I'll have a look into the compatibility with other pysam versions. Regarding the pysam compilation issue, I'd suggest to create an issue at the pysam github repository directly, unless you were able to solve it in the meantime.

bruceoutdoors commented 3 years ago

I don't think adding an issue to pysam is necessary since it compiles in v0.16.x. It's only failing in <=0.15.x.

I've went through their GitHub releases page and didn't find a change they did in 0.16 that resolved this, but I'll take another look.

Is the unit tests failing due to this new version of pysam? I can't seem to tell from the output.

wkopp commented 3 years ago

Hi @bruceoutdoors,

the current issue in the unit tests is due to an unrelated external issue, caused by h5py and tensorflow. https://github.com/tensorflow/tensorflow/issues/44467.

However, the unit tests are still running on pysam==0.15 here (see travis logs), because the pysam version is also specified in the tox.ini file that defines the testing environments. You'd have to also remove the pysam version restriction in tox.ini for the unit tests to use pysam>=0.16. I don't have access to Ubuntu 20, but on Ubuntu 18, using pysam>=0.16 does raise an issue:

    length = aln_file.header.get_reference_length(process_chrom) + tmp_gsize.flank
pysam/libcalignmentfile.pyx:505: in pysam.libcalignmentfile.AlignmentHeader.get_reference_length
    ???
E   KeyError: 'unknown reference chr1'

Not sure yet why that is, but this was a reason to restrict the pysam version. If you are aware of a solution, I'd be happy to adjust the code accordingly.

Best, Wolfgang

bruceoutdoors commented 3 years ago

Not just in Ubuntu 18. I got a similar error in Ubuntu 20 when running this particular example in the janggu tutorial:

from janggu.data import Cover

bam_file = resource_filename('janggu',
                             'resources/sample.bam')

roi = resource_filename('janggu',
                        'resources/sample.bed')

cover = Cover.create_from_bam('read_count_coverage',
                              bamfiles=bam_file,
                              binsize=200,
                              stepsize=200,
                              roi=roi)

Outputs (truncated):

~/anaconda3/lib/python3.8/site-packages/janggu/data/coverage.py in __call__(self, garray)
    163                     continue
    164                 tmp_gsize = gsize.filter_by_region(include=process_chrom)
--> 165                 length = aln_file.header.get_reference_length(process_chrom) + tmp_gsize.flank
    166 
    167                 array = np.zeros((length, 2), dtype=dtype)

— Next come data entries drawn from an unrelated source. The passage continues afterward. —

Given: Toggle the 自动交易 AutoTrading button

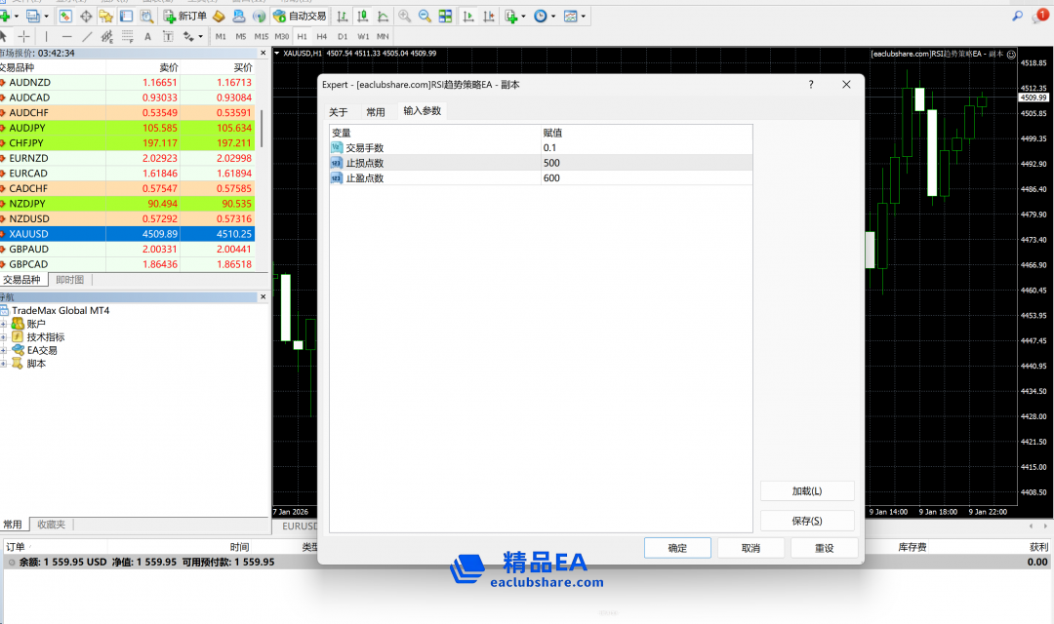Looking at the screenshot, I should pos(300,17).
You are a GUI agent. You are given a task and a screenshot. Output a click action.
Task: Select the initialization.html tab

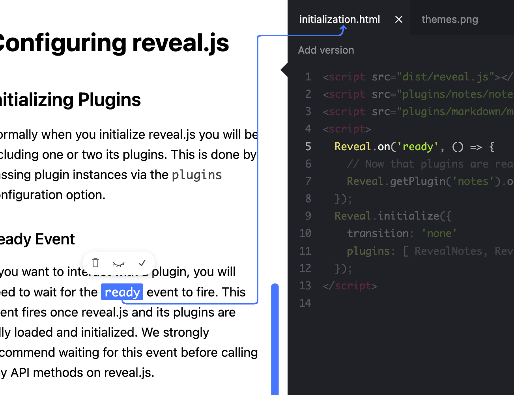tap(339, 19)

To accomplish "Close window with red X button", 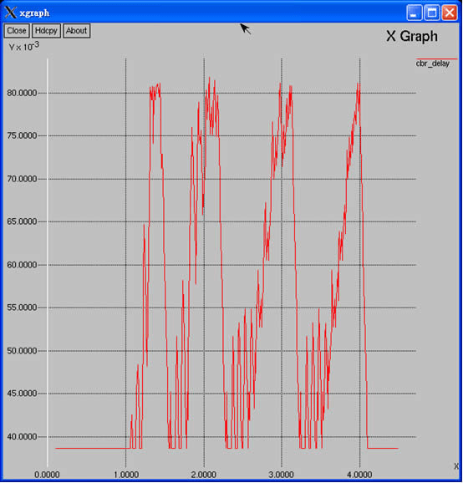I will click(x=450, y=13).
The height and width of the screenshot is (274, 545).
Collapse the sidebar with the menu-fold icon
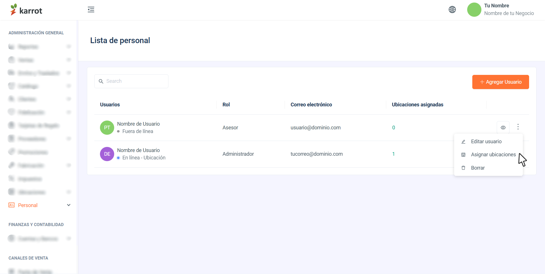(91, 10)
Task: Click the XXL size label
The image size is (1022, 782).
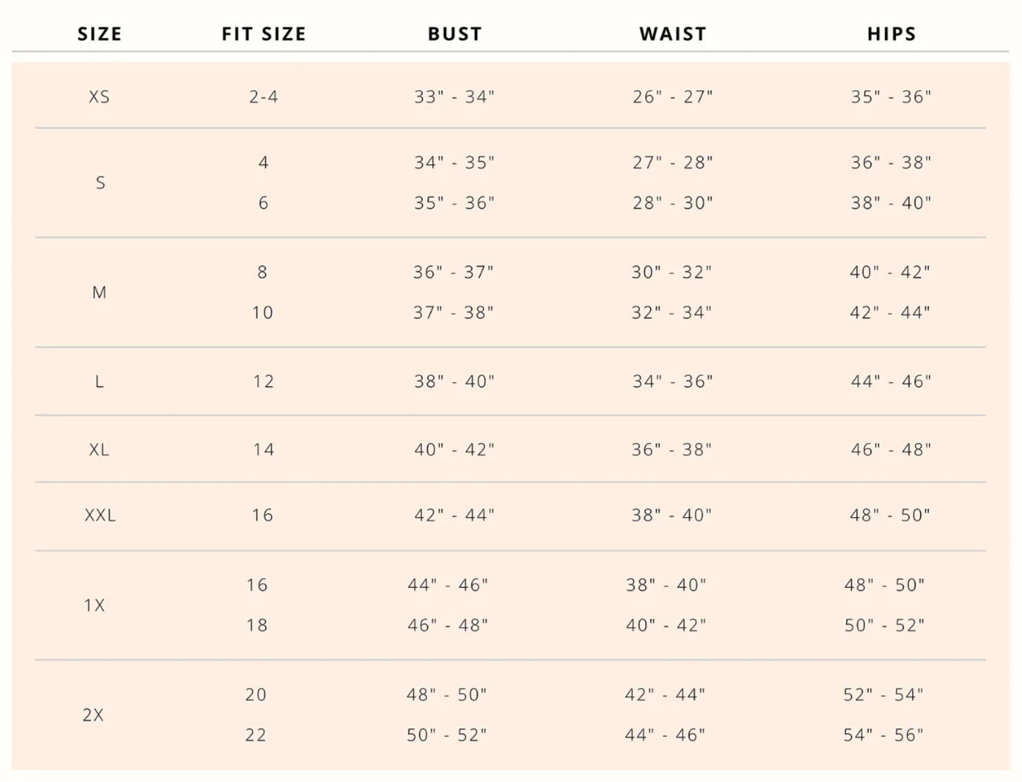Action: click(100, 515)
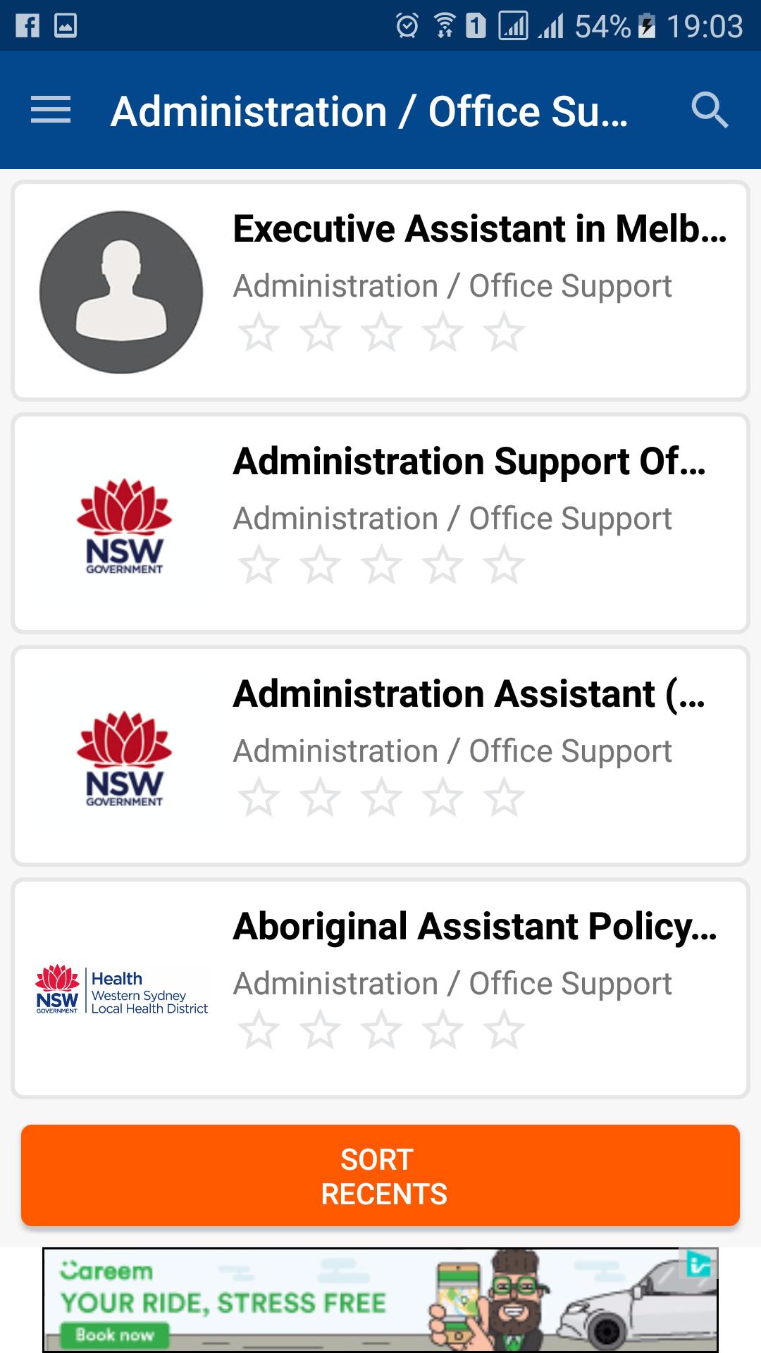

pysam/libcalignmentfile.pyx in pysam.libcalignmentfile.AlignmentHeader.get_reference_length()

KeyError: 'unknown reference chr2'

I haven't figure out why it couldn't process the BAM files either.

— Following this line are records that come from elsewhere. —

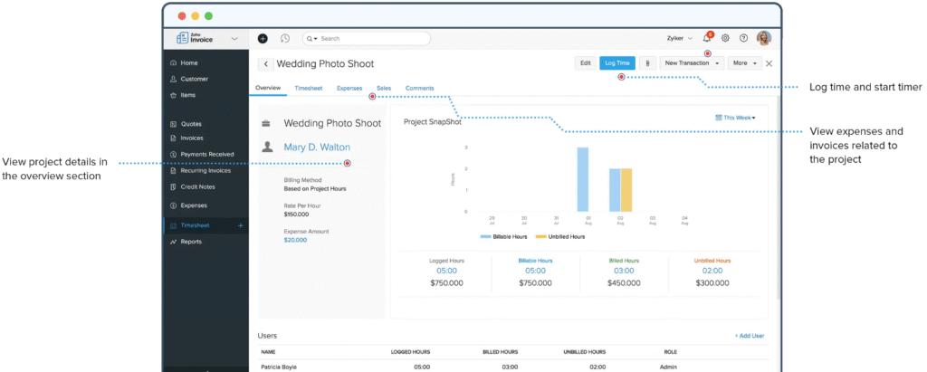Click the plus icon next to Timesheet in sidebar
This screenshot has width=927, height=372.
pyautogui.click(x=240, y=225)

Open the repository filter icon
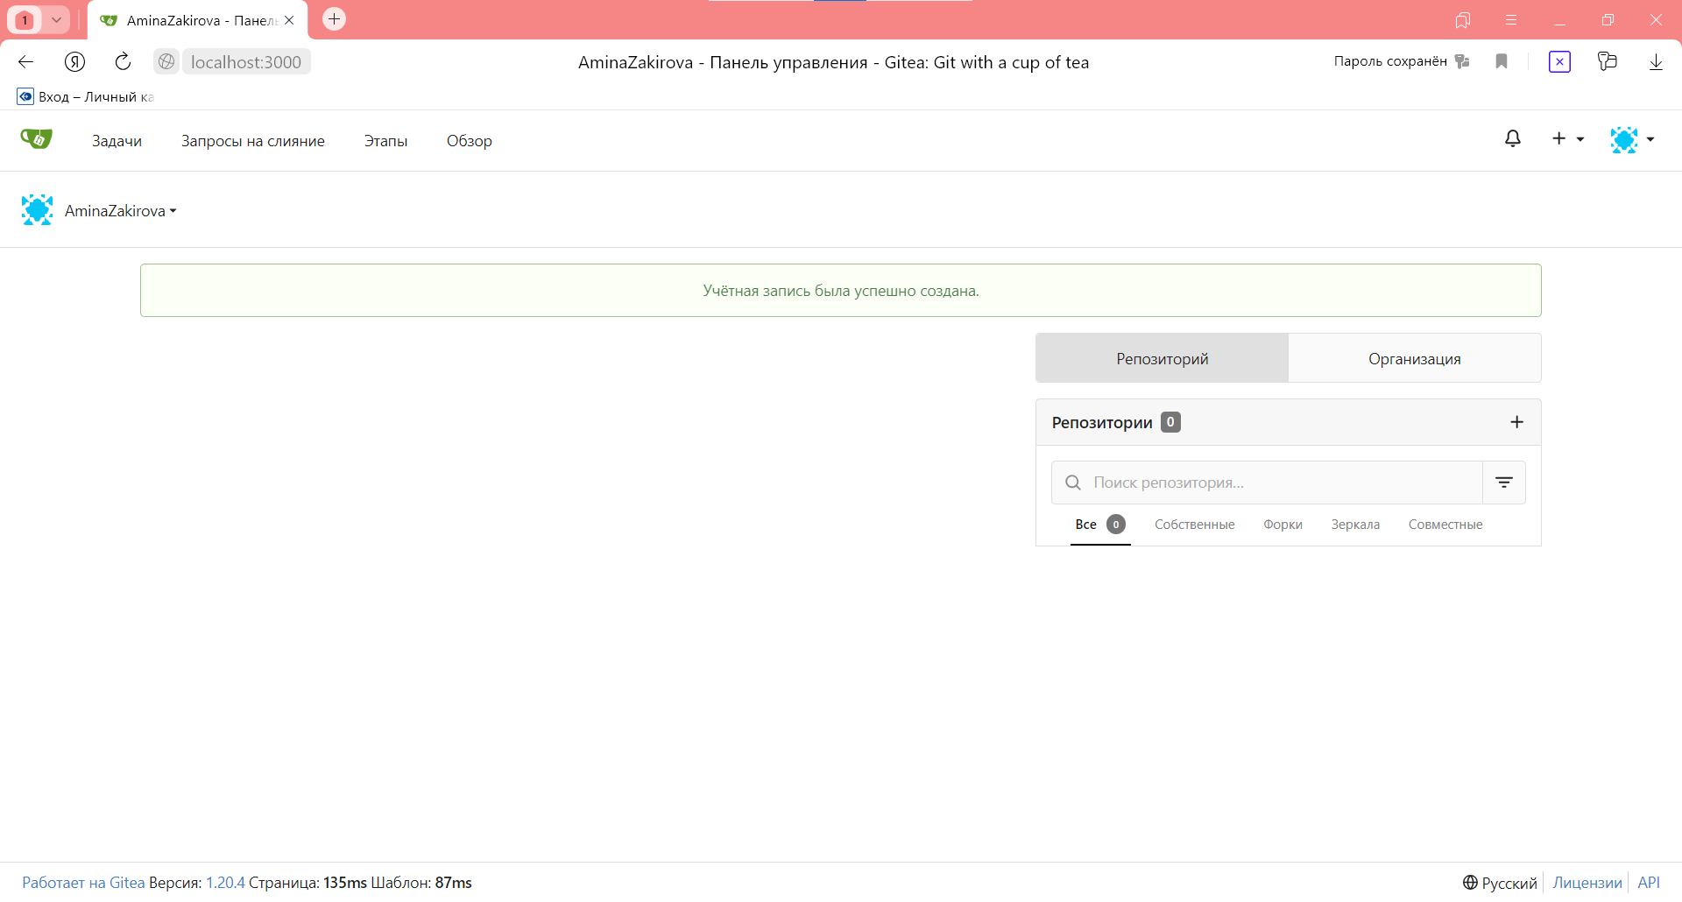coord(1503,483)
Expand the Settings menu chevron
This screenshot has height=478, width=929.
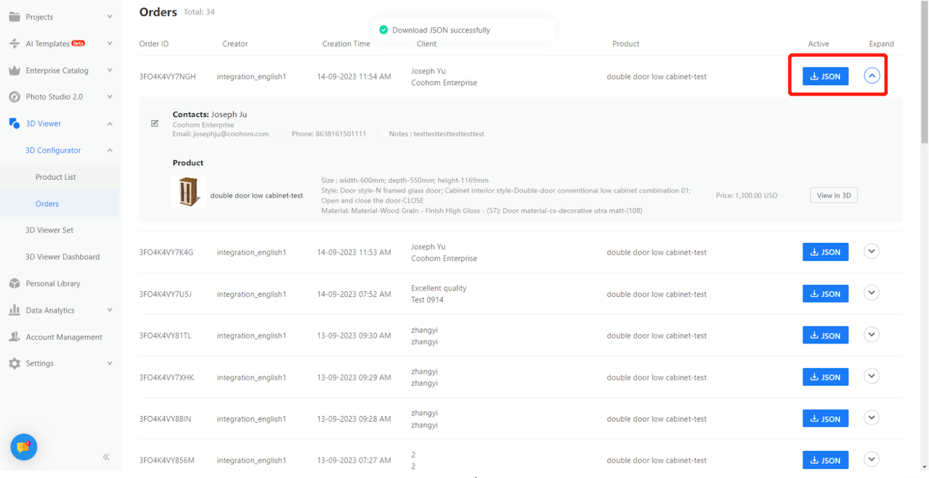tap(110, 364)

bruceoutdoors commented 3 years ago

@wkopp ok I figured out why pysam 0.15.3 couldn't build in Ubuntu 20. It was because it comes with python 3.8. pysam 0.15.4 and onwards solves this. This resolves the 'unknown reference chr2' we had earlier as well. As per their release https://github.com/pysam-developers/pysam/releases/tag/v0.15.4 :

Bugfix release. Principal reason for release is to update cython version in order to fix pip install pysam with python 3.8.

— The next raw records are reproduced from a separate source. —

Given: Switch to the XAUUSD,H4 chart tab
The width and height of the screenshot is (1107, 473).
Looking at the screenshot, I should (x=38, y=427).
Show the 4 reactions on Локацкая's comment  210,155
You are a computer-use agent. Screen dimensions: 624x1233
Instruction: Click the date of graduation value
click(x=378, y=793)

wkopp commented 3 years ago

Hi @bruceoutdoors,

thank you very much for reporting and fixing the pysam==0.15.3 issue in python 3.8. I appreciate it. I slightly modified the dependency in the setup.py and tox.ini to pysam<0.16,!=0.15.3 to exclude the problematic pysam version while being less restrictive in case there are future versions of pysam (e.g. pysam>0.15.4).

I'll adopt this PR,

Best, Wolfgang